> _QUESTIONS TO ANSWER_
**a.** Write out the part of the kukri snake text that opens with the words containing "Oligodon is genus" and closes with "as kukri snakes.".
**b.** Besides eggs, which animals does the kukri snake text say species of this genus feed on?
**c.** How would you say this sentence from the kukri snake text in Spanish: "Species of Oligodon are mostly nocturnal, and live on the floor of mature forests."

> _SELECTED TEXT_
Oligodon is genus of colubrid snakes that was first described by Austrian zoologist Leopold Fitzinger in 1826. This genus is widespread throughout central and tropical Asia. The snakes of this genus are commonly known as kukri snakes.

== Description ==
The species in the genus Oligodon are egg eaters and are usually under 90 cm (35 in) in total length (including tail). Different species display widely variable patterns and colorations. They subsist mostly by scavenging the eggs of birds and reptiles. Besides eggs, species of this genus also feeds on lizards, frogs, and small rodents.

Oligodon is a rear-fanged snake genus. All member species have a set of enlarged teeth placed in the back of the upper jaws, as well as functional Duvernoy's glands. They are not dangerous to humans, though. Bites by some species have been reported to bleed excessively, suggesting presence of anticoagulants in the Duvernoy's gland secretions. Species of Oligodon are mostly nocturnal, and live on the floor of mature forests.

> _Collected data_

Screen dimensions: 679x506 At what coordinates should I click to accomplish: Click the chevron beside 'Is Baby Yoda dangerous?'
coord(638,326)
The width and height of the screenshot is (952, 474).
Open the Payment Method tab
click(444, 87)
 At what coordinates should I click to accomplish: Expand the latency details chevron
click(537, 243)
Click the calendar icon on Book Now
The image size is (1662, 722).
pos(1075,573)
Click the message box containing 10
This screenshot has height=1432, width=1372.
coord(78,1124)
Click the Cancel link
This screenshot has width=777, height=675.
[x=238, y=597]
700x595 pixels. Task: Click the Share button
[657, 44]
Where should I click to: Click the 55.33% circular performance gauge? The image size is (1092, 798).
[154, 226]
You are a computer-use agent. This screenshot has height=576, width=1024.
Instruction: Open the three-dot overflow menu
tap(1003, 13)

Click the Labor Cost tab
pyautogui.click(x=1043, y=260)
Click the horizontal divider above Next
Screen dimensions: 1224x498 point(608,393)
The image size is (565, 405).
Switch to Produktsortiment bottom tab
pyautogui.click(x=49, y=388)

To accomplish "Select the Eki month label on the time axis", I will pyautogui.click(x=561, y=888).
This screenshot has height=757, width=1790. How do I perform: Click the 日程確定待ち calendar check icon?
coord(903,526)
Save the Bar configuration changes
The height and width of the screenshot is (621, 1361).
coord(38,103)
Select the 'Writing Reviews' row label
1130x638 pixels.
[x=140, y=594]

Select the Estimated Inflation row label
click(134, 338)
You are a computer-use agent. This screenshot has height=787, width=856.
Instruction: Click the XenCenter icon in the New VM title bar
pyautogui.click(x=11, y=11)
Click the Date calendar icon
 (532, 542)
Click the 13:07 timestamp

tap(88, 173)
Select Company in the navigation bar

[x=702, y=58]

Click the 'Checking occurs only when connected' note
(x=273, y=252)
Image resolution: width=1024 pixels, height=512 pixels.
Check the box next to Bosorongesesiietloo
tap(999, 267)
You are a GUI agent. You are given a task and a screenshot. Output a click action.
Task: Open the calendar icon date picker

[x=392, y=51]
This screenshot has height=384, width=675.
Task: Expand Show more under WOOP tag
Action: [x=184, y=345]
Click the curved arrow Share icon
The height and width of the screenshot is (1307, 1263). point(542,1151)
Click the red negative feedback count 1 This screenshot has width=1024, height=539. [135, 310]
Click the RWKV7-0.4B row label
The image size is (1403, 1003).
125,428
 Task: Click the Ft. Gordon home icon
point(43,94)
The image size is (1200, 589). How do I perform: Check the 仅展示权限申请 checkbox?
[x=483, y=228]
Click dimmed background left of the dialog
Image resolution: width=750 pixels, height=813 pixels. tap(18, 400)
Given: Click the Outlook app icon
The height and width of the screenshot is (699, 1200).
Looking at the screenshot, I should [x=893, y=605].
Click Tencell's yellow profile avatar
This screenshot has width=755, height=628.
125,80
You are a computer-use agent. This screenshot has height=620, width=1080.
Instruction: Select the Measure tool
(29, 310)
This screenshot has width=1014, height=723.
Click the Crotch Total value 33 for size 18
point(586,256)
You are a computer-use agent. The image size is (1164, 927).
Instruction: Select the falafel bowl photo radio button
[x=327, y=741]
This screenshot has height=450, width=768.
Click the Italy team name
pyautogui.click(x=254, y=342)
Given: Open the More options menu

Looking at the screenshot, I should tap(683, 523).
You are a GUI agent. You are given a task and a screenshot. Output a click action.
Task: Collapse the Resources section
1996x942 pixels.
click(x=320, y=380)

> _NUMBERED ANSWERS_
**a.**
Oligodon is genus of colubrid snakes that was first described by Austrian zoologist Leopold Fitzinger in 1826. This genus is widespread throughout central and tropical Asia. The snakes of this genus are commonly known as kukri snakes.

**b.** Lizards, frogs, and small rodents.

**c.** Las especies de Oligodon son mayormente nocturnas y viven en el suelo de los bosques maduros.